A brass jetton made in Nuremberg, Germany, in the early 16th century. This example was found in the moat at Caerlaverock Castle during digs carried out from 1955 to 1966.
The Virgin and Child are shown on the front of the disc, along with the Lombardic letters “+SA+SA+SA+SA+SA+AS+A+”. On the back is an eagle, its wings spread, and more lettering.
Jettons were not currency but counters used on a board to perform sums. The castle chamberlain, who was in charge of finances, may have used this example to keep track of tenants’ rent payments and debts.
Alternatively, a mother-to-be may have used or worn this jetton as a charm or amulet. She may have sought the aid of the Virgin Mary for protection during pregnancy and childbirth and to deliver a healthy heir.
Caerlaverock’s triangular shape is unique among British castles. A walk around the castle gives a sense of its strength, economy of form and pleasing geometry.
Three lengths of defensive curtain wall are linked at their three angles by high corner towers. On the north side is an impressive twin-towered gatehouse, where the Maxwells had their private rooms.

#### [Data excerpt]
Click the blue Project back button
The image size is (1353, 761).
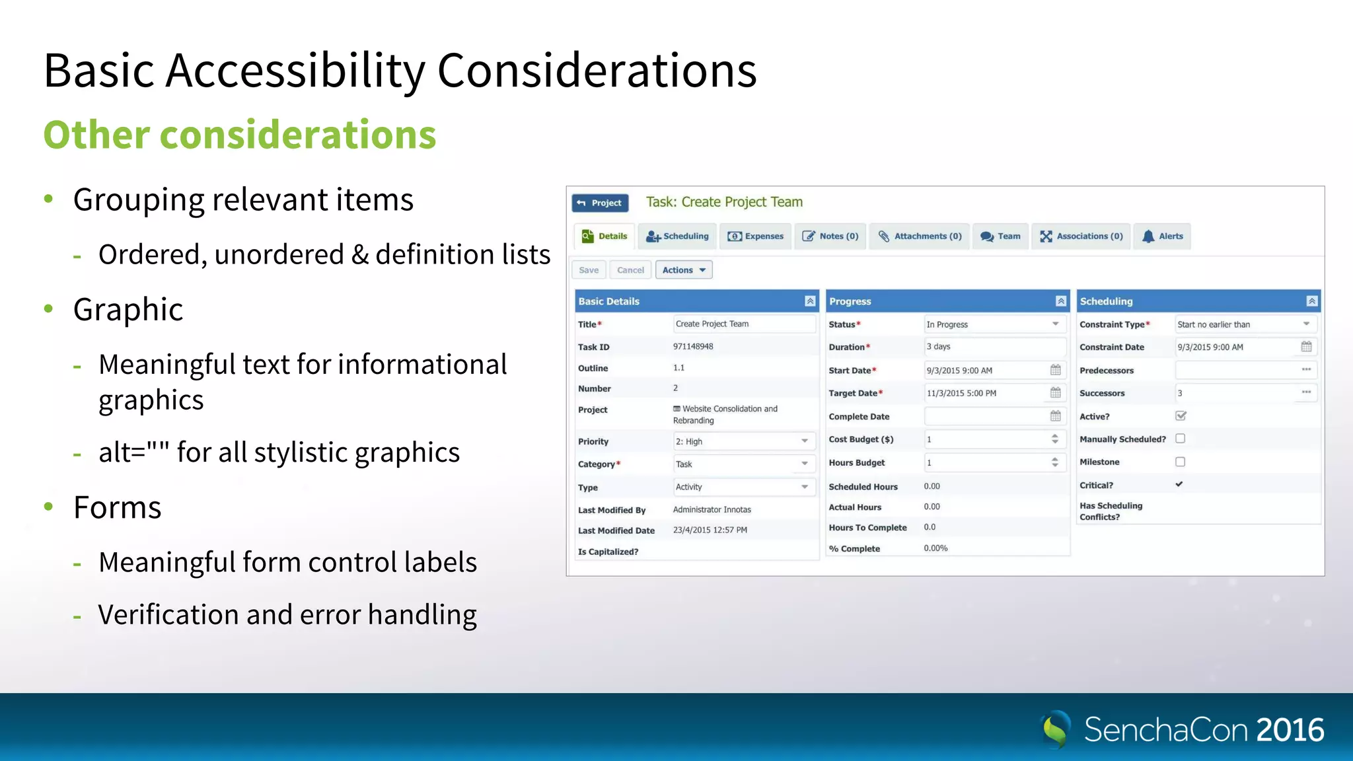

#### [Exercise instructions]
1) Reproduce the stretch of the Caerlaverock jetton text from "A brass jetton" through "a healthy heir.".
2) Answer these questions from the Caerlaverock jetton text:
(a) In which city was the jetton made?
(b) What is shown on the back of the disc?
(c) Where did the Maxwells have their private rooms?
The lines have no connection to the text about the Caerlaverock jetton.

#### [The answers]
1)
A brass jetton made in Nuremberg, Germany, in the early 16th century. This example was found in the moat at Caerlaverock Castle during digs carried out from 1955 to 1966.
The Virgin and Child are shown on the front of the disc, along with the Lombardic letters “+SA+SA+SA+SA+SA+AS+A+”. On the back is an eagle, its wings spread, and more lettering.
Jettons were not currency but counters used on a board to perform sums. The castle chamberlain, who was in charge of finances, may have used this example to keep track of tenants’ rent payments and debts.
Alternatively, a mother-to-be may have used or worn this jetton as a charm or amulet. She may have sought the aid of the Virgin Mary for protection during pregnancy and childbirth and to deliver a healthy heir.

2)
(a) Nuremberg, Germany
(b) An eagle with its wings spread, and more lettering
(c) In the twin-towered gatehouse on the north side